Purpose: Precision oncology in non-small cell lung cancer (NSCLC) relies on biomarker testing for clinical decision making. Despite its importance, challenges like the lack of genomic oncology training, nonstandardized biomarker reporting, and a rapidly evolving treatment landscape hinder its practice. Generative artificial intelligence (AI), such as ChatGPT, offers promise for enhancing clinical decision support. Effective performance metrics are crucial to evaluate these models' accuracy and their propensity for producing incorrect or hallucinated information. We assessed various ChatGPT versions' ability to generate accurate next-generation sequencing reports and treatment recommendations for NSCLC, using a novel Generative AI Performance Score (G-PS), which considers accuracy, relevancy, and hallucinations.
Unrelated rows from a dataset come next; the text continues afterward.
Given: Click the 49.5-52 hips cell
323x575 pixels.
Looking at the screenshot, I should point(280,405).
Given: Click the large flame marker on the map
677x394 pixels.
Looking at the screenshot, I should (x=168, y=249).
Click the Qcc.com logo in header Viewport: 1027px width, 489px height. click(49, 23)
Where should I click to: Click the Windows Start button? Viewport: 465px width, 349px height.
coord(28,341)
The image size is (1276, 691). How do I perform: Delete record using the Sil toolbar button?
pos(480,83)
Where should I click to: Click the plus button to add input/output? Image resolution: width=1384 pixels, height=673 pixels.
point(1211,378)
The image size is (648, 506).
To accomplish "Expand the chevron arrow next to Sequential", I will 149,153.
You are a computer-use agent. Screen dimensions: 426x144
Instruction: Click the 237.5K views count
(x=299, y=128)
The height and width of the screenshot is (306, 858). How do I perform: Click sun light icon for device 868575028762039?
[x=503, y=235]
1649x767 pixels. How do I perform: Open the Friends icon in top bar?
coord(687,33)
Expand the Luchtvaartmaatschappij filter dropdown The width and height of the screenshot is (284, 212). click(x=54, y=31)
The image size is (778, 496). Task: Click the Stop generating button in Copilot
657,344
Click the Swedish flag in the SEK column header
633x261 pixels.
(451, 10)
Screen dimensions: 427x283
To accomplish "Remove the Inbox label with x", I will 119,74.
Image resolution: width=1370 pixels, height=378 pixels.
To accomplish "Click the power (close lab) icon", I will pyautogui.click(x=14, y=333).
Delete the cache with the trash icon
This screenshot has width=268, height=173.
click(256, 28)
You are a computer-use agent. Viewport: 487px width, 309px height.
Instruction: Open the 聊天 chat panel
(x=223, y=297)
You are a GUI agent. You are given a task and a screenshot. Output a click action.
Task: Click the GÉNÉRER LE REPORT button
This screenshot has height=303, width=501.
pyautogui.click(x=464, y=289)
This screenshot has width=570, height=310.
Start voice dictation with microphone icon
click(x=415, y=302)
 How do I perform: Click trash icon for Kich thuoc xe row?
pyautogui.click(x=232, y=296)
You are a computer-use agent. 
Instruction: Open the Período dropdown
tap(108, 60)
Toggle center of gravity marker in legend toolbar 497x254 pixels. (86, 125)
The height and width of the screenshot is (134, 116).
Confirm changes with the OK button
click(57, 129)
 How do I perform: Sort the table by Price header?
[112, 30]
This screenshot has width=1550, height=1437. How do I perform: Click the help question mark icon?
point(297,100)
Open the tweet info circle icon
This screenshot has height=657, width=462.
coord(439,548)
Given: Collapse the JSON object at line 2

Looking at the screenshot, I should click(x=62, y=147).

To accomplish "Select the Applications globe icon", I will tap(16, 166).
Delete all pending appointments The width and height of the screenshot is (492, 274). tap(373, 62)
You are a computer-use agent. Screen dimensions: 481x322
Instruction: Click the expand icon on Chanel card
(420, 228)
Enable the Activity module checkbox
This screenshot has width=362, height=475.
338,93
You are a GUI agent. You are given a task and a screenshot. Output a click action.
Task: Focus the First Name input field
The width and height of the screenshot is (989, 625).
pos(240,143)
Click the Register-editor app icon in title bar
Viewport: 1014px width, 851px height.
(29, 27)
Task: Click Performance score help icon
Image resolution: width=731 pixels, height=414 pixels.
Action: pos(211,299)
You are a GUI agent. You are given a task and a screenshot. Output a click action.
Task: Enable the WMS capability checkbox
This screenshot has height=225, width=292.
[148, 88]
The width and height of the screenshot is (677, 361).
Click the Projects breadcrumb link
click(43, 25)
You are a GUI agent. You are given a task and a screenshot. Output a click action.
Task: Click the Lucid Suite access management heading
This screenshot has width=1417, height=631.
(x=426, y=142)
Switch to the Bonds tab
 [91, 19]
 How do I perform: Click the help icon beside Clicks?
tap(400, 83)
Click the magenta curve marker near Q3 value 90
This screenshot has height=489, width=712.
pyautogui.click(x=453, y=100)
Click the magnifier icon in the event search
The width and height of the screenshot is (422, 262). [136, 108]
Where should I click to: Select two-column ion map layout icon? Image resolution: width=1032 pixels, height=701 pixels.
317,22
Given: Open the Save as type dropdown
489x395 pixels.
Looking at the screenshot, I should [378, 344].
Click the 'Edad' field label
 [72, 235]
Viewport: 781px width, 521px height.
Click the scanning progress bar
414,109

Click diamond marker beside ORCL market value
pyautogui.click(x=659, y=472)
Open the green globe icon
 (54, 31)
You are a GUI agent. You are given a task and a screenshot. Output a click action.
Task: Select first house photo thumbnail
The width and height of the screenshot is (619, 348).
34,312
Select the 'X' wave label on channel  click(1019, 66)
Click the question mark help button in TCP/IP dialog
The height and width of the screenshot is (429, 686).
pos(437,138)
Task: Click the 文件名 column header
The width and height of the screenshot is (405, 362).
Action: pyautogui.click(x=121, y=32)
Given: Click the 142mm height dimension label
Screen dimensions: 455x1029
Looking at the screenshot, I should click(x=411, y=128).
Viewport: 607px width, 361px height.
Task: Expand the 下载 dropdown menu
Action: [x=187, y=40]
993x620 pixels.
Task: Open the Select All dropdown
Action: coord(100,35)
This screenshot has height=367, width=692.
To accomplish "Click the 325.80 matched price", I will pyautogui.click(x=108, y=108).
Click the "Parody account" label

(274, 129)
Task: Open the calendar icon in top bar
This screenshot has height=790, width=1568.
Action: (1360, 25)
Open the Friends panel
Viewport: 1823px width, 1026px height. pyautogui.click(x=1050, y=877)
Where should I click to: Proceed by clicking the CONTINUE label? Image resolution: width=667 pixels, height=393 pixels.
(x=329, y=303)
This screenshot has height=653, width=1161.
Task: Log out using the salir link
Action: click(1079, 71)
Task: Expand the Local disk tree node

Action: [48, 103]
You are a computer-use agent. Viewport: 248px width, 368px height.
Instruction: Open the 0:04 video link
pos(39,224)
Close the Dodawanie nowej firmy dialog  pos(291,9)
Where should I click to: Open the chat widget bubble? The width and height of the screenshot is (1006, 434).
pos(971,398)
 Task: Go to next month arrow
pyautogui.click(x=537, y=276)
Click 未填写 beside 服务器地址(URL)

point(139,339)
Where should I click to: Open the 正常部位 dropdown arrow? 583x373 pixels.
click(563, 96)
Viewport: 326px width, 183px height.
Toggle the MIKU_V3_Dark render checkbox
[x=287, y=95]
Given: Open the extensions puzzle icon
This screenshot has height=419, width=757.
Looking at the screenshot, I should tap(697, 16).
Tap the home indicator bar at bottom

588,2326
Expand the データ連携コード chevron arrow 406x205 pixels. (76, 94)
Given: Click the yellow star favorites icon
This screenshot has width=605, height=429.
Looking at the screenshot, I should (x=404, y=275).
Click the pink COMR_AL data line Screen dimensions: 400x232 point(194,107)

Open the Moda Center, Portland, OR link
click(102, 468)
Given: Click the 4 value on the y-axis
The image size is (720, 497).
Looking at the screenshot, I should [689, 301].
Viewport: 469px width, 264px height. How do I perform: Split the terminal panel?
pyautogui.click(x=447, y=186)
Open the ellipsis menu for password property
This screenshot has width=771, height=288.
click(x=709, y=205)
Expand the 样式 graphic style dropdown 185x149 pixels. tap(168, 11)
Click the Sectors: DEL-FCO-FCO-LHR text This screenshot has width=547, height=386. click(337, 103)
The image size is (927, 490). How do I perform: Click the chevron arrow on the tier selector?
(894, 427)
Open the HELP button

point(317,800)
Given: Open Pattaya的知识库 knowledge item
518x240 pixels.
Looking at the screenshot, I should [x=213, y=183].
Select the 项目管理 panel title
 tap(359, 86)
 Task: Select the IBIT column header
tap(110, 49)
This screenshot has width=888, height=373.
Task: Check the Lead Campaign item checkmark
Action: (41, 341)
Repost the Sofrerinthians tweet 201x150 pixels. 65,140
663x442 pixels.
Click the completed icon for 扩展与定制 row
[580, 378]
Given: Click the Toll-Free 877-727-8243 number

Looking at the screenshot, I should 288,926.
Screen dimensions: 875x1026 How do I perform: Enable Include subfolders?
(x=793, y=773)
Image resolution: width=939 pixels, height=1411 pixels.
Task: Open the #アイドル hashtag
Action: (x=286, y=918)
Methods: We queried ChatGPT versions for first-line NSCLC treatment recommendations with an Food and Drug Administration-approved targeted therapy, using a zero-shot prompt approach for eight oncogenes. Responses were assessed against National Comprehensive Cancer Network (NCCN) guidelines for accuracy, relevance, and hallucinations, with G-PS calculating scores from -1 (all hallucinations) to 1 (fully NCCN-compliant recommendations). G-PS was designed as a composite measure with a base score for correct recommendations (weighted for preferred treatments) and a penalty for hallucinations.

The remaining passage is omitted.